I’ve been trying to do lots of reading (let’s be honest here, I have book reviews scheduled through July already, plus I have THREE more already to write). I actually enjoy reading for the sake of reading, not just to research and dissect books. In fact, I rarely dissect books in the process of reading, but allow myself the privilege of enjoying the story. In fact, I just finished a book yesterday that had a TOTAL surprise element, even though now, looking back, I see ALL the foreshadowing for it. However, it wasn’t until the moment HAPPENED that I ever considered it to be an inevitability and I LOVED the surprise.
As I’m thinking back over the entire story, I’m considering the whole storyline and how everything eventually weaves together to be where I ended with it. I’m trying to figure out how to incorporate such feeling and surprise within my own stories.

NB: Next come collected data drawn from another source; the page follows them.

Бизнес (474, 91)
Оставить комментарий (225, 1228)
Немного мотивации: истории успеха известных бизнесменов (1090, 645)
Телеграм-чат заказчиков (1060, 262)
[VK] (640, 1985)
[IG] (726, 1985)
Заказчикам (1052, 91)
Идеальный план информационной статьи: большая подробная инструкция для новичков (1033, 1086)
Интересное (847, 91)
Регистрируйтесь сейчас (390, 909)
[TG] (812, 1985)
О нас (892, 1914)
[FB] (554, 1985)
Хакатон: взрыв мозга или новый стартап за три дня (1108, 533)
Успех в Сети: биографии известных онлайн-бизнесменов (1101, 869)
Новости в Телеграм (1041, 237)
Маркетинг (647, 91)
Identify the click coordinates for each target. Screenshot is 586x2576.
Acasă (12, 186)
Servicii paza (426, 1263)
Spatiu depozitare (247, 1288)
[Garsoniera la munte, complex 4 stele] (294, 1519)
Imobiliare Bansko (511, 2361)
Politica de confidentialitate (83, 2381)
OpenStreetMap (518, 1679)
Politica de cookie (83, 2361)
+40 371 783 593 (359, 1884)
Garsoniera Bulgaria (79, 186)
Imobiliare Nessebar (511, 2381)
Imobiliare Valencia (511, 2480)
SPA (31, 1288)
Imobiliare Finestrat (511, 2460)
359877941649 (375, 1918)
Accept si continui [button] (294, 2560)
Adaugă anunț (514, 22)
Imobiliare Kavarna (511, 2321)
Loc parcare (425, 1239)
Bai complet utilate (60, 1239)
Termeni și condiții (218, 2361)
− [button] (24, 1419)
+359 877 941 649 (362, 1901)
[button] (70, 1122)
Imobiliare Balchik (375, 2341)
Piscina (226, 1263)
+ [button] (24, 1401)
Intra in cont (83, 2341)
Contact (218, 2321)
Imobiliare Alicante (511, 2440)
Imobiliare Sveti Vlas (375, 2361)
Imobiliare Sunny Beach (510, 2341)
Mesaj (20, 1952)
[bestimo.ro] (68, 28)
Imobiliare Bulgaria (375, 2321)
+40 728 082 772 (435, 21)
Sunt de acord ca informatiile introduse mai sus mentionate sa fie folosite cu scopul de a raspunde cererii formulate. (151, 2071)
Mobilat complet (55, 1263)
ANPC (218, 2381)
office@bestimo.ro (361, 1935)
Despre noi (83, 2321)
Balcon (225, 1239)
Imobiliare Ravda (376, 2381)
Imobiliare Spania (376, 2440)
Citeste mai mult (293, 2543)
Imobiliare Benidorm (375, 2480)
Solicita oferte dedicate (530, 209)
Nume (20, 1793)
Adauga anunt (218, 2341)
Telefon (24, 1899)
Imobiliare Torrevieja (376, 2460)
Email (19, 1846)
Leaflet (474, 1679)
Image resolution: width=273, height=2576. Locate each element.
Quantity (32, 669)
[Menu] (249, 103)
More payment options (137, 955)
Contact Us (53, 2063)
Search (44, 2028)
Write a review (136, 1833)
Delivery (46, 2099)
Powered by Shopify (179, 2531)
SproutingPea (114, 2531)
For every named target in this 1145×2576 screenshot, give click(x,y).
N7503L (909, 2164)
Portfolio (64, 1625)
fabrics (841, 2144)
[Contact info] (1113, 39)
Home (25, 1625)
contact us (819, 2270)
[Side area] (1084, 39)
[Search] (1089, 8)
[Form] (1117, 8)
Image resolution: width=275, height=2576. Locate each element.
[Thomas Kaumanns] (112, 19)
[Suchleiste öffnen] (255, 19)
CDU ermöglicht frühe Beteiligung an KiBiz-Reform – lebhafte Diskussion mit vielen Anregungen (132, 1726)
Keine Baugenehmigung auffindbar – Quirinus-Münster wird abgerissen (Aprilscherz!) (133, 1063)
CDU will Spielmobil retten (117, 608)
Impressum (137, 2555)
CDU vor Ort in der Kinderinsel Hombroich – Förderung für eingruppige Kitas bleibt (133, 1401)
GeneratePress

I also just read a teen, uh, romance? I don’t even know what to call it, honestly, but I suppose it’s about a teenage romantic relationship – how they meet, the relationship, etc. During the part of the story where they are kept apart, I thought about one of my stories where two in love are kept apart and I was thinking a lot about how I could go about keeping them apart in a better way, while still keeping the yearning for each other alive.
The thing I love about all these stories is that I’m really diving into how stories work and asking myself why I like certain stories and why I dislike other stories. Why I finish books I don’t even like and why I struggle to finish books I think I like.
As I mentioned last week, I’m an Enneagram 5 (if you’re into that sort of thing) so I essentially collect pieces of information and store and file them – my brain is basically an episode of extreme hoarders – and let them all percolate together until something new comes out. Take the opening quote, for example. It would take me 12 seconds on the internet to find the actual quote and who said it, but after some internal deliberation, I’ve decided to just keep it as it is. As an example of ‘straight from my brain’. I have a lot of “I think so-and-so said this” stuff in my brain, because all of this information comes in and settles.
It can make for having a very busy brain space, but I’m okay with that. I enjoy being inside my own head (at least more than half the time) and I think that’s what makes me such a good author, because stories just swirl around in the primordial information soup of my head until a creature finally steps onto land.
So, I’ve definitely got the reading thing down.
Where I struggle a bit more is the lots of writing thing. There are times I do really well and other times where, well, I don’t.
I have some drafts of novels finished, but I need to be doing lots of character development right now in order to make these stories everything they can be. The most common criticism I’m receiving from readers is character development. So I’m trawling through character sheets and writing things down about my people. The fun part is that it’s not hard – I’m just gathering all the information I already know about them and getting it all down into one place. It’s gratifying to know that I have complete characters floating around in my head, but all the information needs to be pulled out of the soup and written down, where I can quickly reference it instead of needing to go fishing all the time.
My goal for the summer is to do a lot more writing – character development and editing and all that good stuff. That means I need some serious discipline to do what needs to be done, even if I don’t feel like it. My kids are finally at an age where they can entertain themselves for a couple hours (except when I’m trying to work, right???), and I’m fairly sure that no one is going to die from neglect, which means I actually CAN hide away and do some stuff. No excuses, just do it.
I am very excited for my stories and my characters. I hope to have something shoppable by the end of the summer and find the best way FOR ME to get my stories into print and into the hands of some readers.
For now, though, I continue to read, to learn, to watch how other magic is developed, how I can be delighted and surprised by stories. And I write and write in my notebook, developing stories and characters and learning how to do this writing thing REALLY well.